**Task data**
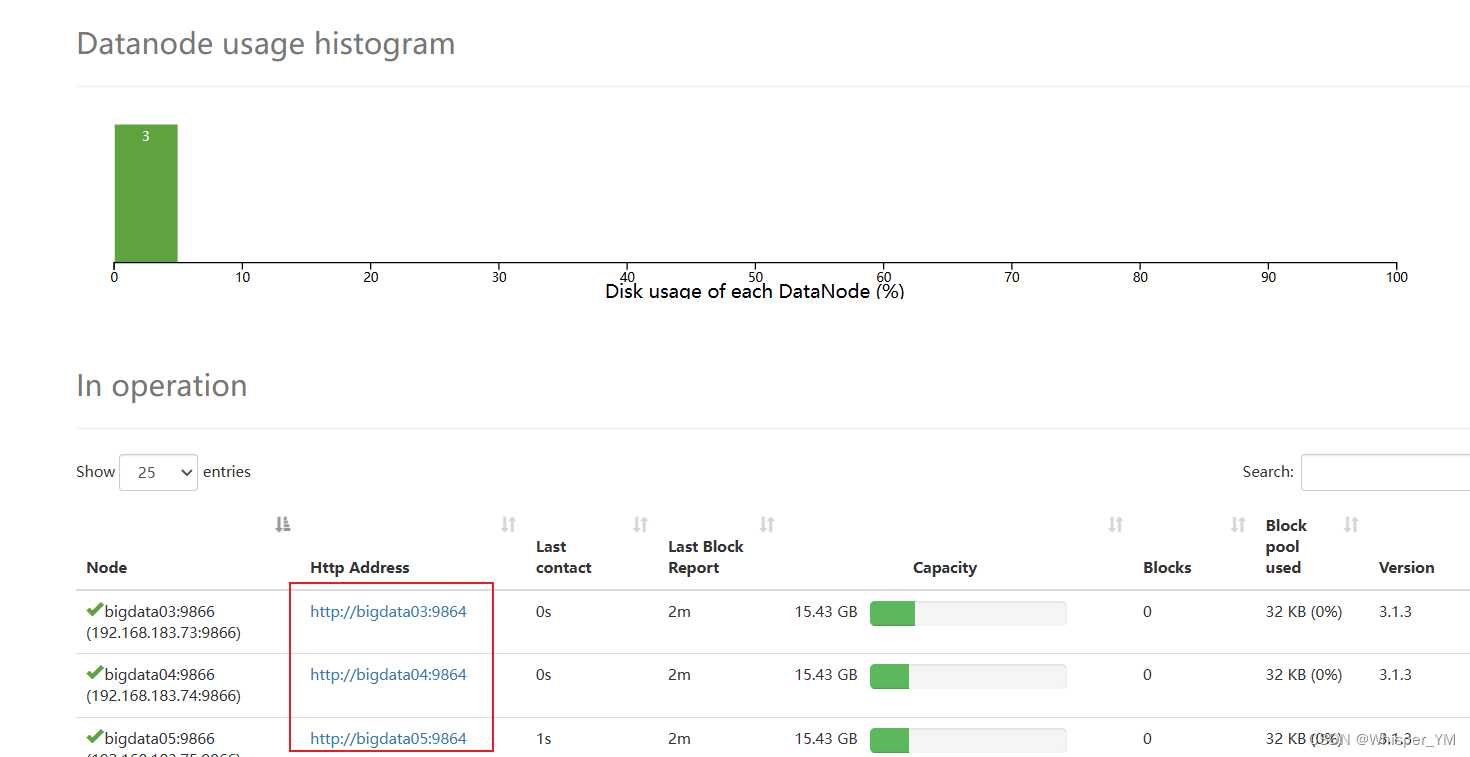Click inside the Search field
Image resolution: width=1470 pixels, height=757 pixels.
coord(1390,471)
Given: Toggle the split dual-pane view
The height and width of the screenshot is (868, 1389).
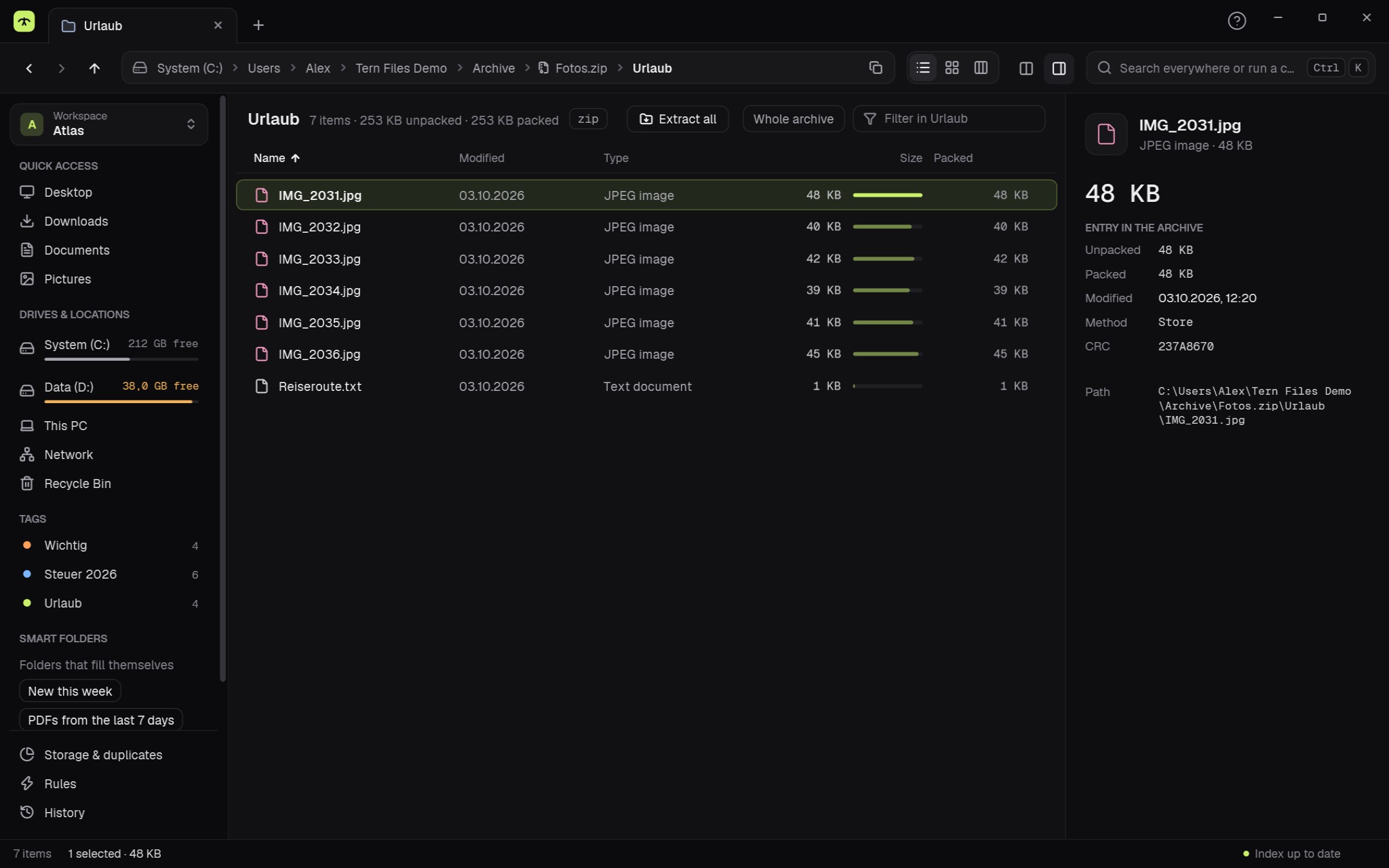Looking at the screenshot, I should 1026,68.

**Work instruction**
Quote exactly, and only, the lines from the one containing "The height and" through the last line of the records above, both included; leave out any pictures.

**Task response**
The height and width of the screenshot is (868, 1389).
Looking at the screenshot, I should 1026,68.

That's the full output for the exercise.